(Bloomberg News) New York money manager Guy de Chimay, who pleaded not guilty in June to charges that he stole millions of dollars in client funds, was accused of stealing another $690,000.

Chimay, chairman and chief investment officer of Chimay Capital Management Inc., appeared in New York state Supreme Court in Manhattan for arraignment on the new charges that included four counts of grand larceny and two of securities fraud. Judge Gregory Carro set bail at $1 million on the new charges after another judge earlier today set the same amount on the old ones.

Chimay, who claims to be related to European royalty, is accused of running a Ponzi scheme that took almost $7 million from several victims, according to the Manhattan district attorney's office. He used the money to pay credit card bills, rent on a summer home in the Hamptons section of Long Island, his mortgage, and to redeem investor draws from his hedge fund.

"Instead of using this money for any investment, he used this for a personal piggy bank," Manhattan Assistant District Attorney Aaron Wolfson told Carro. The new indictment shows that Chimay "violated the trust of a friend of his for more than a decade," he said.

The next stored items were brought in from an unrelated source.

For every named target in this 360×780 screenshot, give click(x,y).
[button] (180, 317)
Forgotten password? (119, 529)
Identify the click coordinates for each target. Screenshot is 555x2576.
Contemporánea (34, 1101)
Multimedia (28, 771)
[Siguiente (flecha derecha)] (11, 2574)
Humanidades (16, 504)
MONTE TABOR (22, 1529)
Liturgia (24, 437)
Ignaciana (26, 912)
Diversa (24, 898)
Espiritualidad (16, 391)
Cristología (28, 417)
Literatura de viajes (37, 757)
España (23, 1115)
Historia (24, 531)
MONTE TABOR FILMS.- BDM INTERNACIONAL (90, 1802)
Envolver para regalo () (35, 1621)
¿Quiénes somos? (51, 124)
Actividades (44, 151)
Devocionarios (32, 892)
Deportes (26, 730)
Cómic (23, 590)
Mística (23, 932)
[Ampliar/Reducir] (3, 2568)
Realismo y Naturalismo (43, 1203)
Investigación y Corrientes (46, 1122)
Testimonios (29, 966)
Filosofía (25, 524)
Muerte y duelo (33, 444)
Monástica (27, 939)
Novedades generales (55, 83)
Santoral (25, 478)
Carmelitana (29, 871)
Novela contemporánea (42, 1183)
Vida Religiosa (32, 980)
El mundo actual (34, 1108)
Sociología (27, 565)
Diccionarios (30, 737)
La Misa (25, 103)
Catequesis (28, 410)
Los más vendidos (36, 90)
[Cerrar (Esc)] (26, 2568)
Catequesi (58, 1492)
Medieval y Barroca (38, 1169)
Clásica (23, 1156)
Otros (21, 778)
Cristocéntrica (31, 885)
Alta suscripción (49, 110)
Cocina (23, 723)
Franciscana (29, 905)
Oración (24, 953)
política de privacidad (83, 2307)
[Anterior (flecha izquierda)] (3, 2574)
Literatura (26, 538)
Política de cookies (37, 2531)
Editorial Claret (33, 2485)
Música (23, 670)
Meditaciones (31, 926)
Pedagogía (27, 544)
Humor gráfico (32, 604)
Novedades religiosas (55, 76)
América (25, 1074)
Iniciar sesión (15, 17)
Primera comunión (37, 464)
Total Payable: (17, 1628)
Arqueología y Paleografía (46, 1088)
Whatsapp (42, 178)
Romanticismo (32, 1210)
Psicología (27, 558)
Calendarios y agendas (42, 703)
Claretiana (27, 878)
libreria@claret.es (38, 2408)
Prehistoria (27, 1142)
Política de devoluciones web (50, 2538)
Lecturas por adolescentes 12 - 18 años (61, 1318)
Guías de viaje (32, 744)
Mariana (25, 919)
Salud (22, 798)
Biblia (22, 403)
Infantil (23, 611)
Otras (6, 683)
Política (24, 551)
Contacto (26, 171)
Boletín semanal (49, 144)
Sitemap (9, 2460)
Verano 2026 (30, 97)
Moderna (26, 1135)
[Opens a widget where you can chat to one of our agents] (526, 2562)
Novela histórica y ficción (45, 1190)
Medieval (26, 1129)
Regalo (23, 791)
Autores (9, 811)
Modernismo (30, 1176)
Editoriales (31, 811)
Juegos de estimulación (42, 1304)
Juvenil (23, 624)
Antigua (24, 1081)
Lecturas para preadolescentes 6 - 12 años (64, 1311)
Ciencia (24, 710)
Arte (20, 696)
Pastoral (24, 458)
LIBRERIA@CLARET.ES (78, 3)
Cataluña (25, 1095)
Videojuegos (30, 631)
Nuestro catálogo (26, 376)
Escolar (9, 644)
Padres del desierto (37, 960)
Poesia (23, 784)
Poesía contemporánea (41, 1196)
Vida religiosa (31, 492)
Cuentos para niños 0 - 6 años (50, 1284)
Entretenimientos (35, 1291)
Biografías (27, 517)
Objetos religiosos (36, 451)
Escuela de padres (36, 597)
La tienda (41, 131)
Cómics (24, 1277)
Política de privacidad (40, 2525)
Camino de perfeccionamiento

Martin Edelman, Chimay's attorney, has said his client denies committing any fraud.

Forgery, Larceny

The ex-money manager was initially charged with grand larceny, attempted grand larceny, forgery, criminal possession of a forged instrument and a felony violation of general business law. If convicted of the top count of grand larceny, he faces as much as 25 years in prison.

The U.S. Securities and Exchange Commission separately sued Chimay June 11, alleging he and his firm pushed investments he claimed were tied to the Chimay royal family of Belgium. Chimay Capital claimed to be the U.S. investment arm of the royal family based in the Belgium's Chimay region and dating to the 14th century, according to the SEC.

The SEC also obtained an emergency court order to freeze the assets of Chimay and his firm.

Chimay solicited money from October 2008 to September 2009 for a bridge facility that he said would make lucrative short- term loans to firms with ties to the Belgian royal family, the SEC said in its complaint. There is no evidence that any loans were made and some funds were used to pay off disgruntled investors in Chimay's other business ventures, the agency said.